- Born: Edith Laura Urch Russia
- Occupations: Nurse; charity worker;

= Edith Urch =

British humanitarian (c. 1915–1978)

Edith Laura Urch (c. 1915 - January 1978), known to her friends as Urchie, was an English nurse and charity worker who founded the Ladyeholme Housing Association, a charity for homeless people, and ran it as general secretary until her death.

Urch was born in Russia, although her parents were both from Somerset. Her father, Reginald Urch, was Professor of English at the University of Moscow. Shortly after the Russian Revolution in 1917, her father was arrested and incarcerated in the Lubyanka Prison, and she and her mother hid in a tiny peasant cottage just outside the city. Eventually, in 1920, her father was released, and the family returned to England. She remembered her experiences of poverty in Russia all her life, and these contributed to her founding of Ladyeholme. Her father later returned to the area as Russian and Baltic correspondent of The Times, based in Riga, Latvia.
────────
◆ COMPLETE THE FOLLOWING
A. Print the part of the article on Edith Urch starting at "Edith Laura Urch (c." and ending at "until her death.".
B. Which years are mentioned in the article on Edith Urch? List every one.
C. Pick up the article on Edith Urch after its last sentence and keep writing it.

Stored records
────────
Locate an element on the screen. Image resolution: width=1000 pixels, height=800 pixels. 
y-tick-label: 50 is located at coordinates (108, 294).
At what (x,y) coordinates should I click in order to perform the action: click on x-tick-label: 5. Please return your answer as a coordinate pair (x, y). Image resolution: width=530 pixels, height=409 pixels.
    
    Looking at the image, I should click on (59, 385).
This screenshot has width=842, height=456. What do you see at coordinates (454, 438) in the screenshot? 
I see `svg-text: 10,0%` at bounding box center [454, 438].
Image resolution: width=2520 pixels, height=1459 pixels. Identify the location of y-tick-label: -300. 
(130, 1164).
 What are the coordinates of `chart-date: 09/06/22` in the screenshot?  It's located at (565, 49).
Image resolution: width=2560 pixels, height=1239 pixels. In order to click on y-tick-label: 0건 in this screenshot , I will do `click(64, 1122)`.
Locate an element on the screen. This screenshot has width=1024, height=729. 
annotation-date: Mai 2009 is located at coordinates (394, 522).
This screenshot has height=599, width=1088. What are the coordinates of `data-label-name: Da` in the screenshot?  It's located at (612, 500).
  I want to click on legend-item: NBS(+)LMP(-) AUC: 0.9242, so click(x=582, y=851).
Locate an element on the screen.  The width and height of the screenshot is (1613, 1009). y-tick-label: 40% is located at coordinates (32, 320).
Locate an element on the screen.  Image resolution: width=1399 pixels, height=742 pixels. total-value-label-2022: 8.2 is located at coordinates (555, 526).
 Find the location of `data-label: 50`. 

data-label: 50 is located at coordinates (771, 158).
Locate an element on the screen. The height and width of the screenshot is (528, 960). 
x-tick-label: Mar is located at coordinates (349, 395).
────────
◆ ANSWERS
A.
Edith Laura Urch (c. 1915 - January 1978), known to her friends as Urchie, was an English nurse and charity worker who founded the Ladyeholme Housing Association, a charity for homeless people, and ran it as general secretary until her death.

B. 1915, 1978, 1917, 1920

C.
Urch was educated in England and France and then joined the Poor Clares as a postulant. However, she decided that her vocation was in nursing and left the order (although she remained a deeply devout Roman Catholic all her life), qualifying as a State Registered Nurse and later also as a State Certified Midwife. She eventually rose to become a sister-tutor at the Charing Cross Hospital in London.

During the Second World War, she suffered severe spinal injuries during an air raid, which left her partially disabled and often in great pain for the rest of her life. In 1951, using her disability pension, she bought a small terraced house in Battersea and began to take in homeless people. This developed into Ladyeholme (the name coming from an historical association devoted to the Virgin Mary), which eventually had use of 42 houses throughout London. These houses had generally been purchased by public authorities, such as the Department of Transport or the GLC, for road schemes or other public works and Ladyeholme was able to use them to house the homeless pending final definition. The charity was always short of money, and Urch often lived in poverty herself at her home/office in Warwick Way, London, SW1, giving everything she had to it. She was often in conflict with Shelter, a much larger charity for the homeless, whom she accused of including the families housed by Ladyeholme in its statistics and claiming that it was the only charity helping the homeless in London, ignoring the existence of Ladyeholme. The charity relied extensively on voluntary work, often coming from Church connections. In the end, Ladyeholme failed to endure because her tremendous drive was not matched by high-quality governance.